=== SUPPLIED TEXT ===
Simply put, Elmer Keith is a legend in the handgunner community. He was instrumental in the development in the .357 magnum, 41 magnum, and .44 magnum cartridges, and left an ample body of writing about his hunting, cartridge experimentation, custom gun modifications, and numerous firearms of his era.

A mentor and ally to many, Elmer Keith was also a lifelong student and collector of guns. These Elmer Keith guns: a Colt Model 1851 Navy, a pre-29 Smith & Wesson, an inscribed and engraved Smith & Wesson Model 1917, a factory game scene engraved Victor Sarasqueta double rifle, and a Ruger Old Model Blackhawk single action revolver will cross the podium along with many other high conditioned, historic, and beautiful firearms Dec. 8-10 at Rock Island Auction Company’s inaugural Premier Auction at its new Bedford, Texas location.

Elmer Keith Guns: Colt Navy

Keith wrote in his book “Sixguns” that he learned to shoot handguns with the Colt Navy (Model 1851). “When a boy, our best small game revolver was an old .36 Navy Colt 1851 model. It accounted for a great many grouse, sage hens and rabbits, both big Montana jacks and cottontails.”

He expanded further on the Colt Navy. “Its grip was perfect for most men, and while smaller, it was much the same shape as the old Walker grip. In fact Colt pistols show little change in grip shape from the 1847 Walker on down to the Colt’s S.A. Army, manufactured up to the second world war. No other grip will absorb the recoil of a heavily loaded revolver with less punishment to the hand, as it simply turns up in the hand in recoil, allowing the thumb to come up over the hammer for a quick repeat shot. This design was excellent for cavalrymen and both safe and fast when a recalcitrant horse had to be managed at the same time.”

Keith, born in Missouri in 1899, moved with his family to Montana as a young boy. He knew Civil War veterans and gunfighters. Sometimes the two intersected, like Confederate Major R.E. Stratton who served in the 1st Texas Regiment during the Civil War. He carried a pair of Colt Navy revolvers serving under Robert E. Lee and as he rode the West, Keith wrote.

“I bought one of them from him and when I asked him what became of the mate to it, he wrote me that he lost it, along with his left arm in a gun fight in Cheyenne, Wyoming and that I might possibly find it in or around Cheyenne somewhere.”

Elmer Keith’s Colt Navy is well documented and features Keith’s name lightly inscribed on the barrel and classic Germanic scroll factory engraving along with a bird’s head on the left side of the barrel and floral blooms throughout. It has a raised relief carved steer head on the left side grip. The gun has been displayed at the Elmer Keith Museum in Boise, Idaho, and was part of the “Handloader Magazine” article “Elmer Keith Museum: Tribute to a Legend.”

Elmer Keith Guns and Wisdom

Keith wasn’t one to bother with automatic pistols. He was a wheelgun man through and through, writing in “Sixguns,” “The sixgun was as important a part of a cow-poke’s outfit as his rope. Throughout the West the sixgun was responsible for most of the law, what little there was, and one of the main deterrents to wholesale outlawry.”

Keith was acquainted with firearms from a young age, with his father teaching him to shoot small game to help feed the family. “To become an expert sixgun shot, one must live with the gun. Only by constant use and practice can one acquire a thorough mastery of the shortgun. You must work and play with it, eat with it, sleep with it and shoot it every day – until it becomes a part of you and you handle it surely and easily as you would your fork and knife at the table. Muscles and nerves must be trained for the job in hand.”
=== RECORDS SUPPLIED ===
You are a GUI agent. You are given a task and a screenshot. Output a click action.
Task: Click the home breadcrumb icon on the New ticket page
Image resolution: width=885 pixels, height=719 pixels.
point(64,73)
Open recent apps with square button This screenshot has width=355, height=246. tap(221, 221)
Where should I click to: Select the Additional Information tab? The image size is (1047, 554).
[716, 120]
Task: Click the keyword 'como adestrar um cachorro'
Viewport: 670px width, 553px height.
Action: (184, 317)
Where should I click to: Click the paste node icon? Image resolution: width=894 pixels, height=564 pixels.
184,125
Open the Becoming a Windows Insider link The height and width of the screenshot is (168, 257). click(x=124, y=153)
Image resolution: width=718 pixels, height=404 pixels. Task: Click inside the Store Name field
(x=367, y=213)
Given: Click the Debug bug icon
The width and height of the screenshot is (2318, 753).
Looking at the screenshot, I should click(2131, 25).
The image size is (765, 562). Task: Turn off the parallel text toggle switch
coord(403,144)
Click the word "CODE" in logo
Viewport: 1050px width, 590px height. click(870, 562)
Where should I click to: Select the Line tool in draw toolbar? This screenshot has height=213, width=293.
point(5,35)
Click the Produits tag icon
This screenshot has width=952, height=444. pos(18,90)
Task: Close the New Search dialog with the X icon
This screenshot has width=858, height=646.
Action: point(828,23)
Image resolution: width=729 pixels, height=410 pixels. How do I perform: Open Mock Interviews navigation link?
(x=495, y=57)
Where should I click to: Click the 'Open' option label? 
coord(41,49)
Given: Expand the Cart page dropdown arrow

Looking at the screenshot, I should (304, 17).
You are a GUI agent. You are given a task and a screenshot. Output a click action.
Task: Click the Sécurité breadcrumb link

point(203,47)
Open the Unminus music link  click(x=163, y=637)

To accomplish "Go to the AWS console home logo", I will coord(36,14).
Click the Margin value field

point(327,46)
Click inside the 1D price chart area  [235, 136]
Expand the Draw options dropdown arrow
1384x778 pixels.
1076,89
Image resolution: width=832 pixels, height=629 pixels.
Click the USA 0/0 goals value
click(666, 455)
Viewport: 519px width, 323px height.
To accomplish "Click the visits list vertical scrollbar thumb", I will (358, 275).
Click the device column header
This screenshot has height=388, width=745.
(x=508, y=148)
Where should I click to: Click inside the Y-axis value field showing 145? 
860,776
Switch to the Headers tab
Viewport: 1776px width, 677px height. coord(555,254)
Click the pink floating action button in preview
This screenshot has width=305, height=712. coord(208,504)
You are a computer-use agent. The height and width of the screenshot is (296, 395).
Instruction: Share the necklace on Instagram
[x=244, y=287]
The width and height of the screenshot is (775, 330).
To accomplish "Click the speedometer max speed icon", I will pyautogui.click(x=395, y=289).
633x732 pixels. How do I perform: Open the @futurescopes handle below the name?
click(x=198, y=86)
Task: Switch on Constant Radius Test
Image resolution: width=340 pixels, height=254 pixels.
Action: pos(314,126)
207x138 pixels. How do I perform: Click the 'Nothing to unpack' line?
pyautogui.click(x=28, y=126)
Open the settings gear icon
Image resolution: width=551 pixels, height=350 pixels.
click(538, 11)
===
EXERCISE DESCRIPTION: Resume the article on Elmer Keith and his guns, starting after its final sentence.

EXPECTED OUTPUT:
A Smith & Wesson 1917 engraved and inscribed to Elmer Keith is chambered in .45 ACP with a blued finish and 5 1/2-inch barrel. Engraving includes a walking, spread winged eagle in raised gold on the right side plate as well as flowing floral scrolling, arabesque and feather patterns adorn the gun. The backstrap is inscribed Elmer Keith.

He participated in match shooting at Camp Perry in the 1920s when he served in the National Guard. When an officer asked where he learned to shoot he replied that it certainly wasn’t in the Army.

As a young man Keith bought a Colt Single Action Army and started hunting with it. In his writing he advised to practice until being accurate up to 50 yards out on a regular basis. “Shoot only when you know you can place your shot, is a rule for all hunters and especially so for pistol hunters. There is no satisfaction in wounding and losing game.”

He often decried hunters that used underpowered ammunition that didn’t take down their quarry. In a July 1964 column for “Guns & Ammo” magazine, he reported how a Colorado hunting guide required clients to use rifles rated for at least 3,125 foot/pounds or 250-gr bullets at not less than 2,800 foot/pounds. After the season the guide reported his hunters took 14 elk and there were no crippled elk or wounded elk that were lost.

“(The guide) said he had grown tired of trailing up elk wounded with .270s, .308s, and .30-06s, and this year placed a mandatory caliber limitation on all who booked. It paid off,” Keith wrote. “He said all hunters did exceptionally well even with rifles having some recoil.”

Keith considered his guns to be tools of his trade, whether it was hunting or self-protection, and that quality tools were important, he wrote. “You get about what you pay for in this world, be it guns, autos, whiskey or clothes. Start with the best gun you can afford.”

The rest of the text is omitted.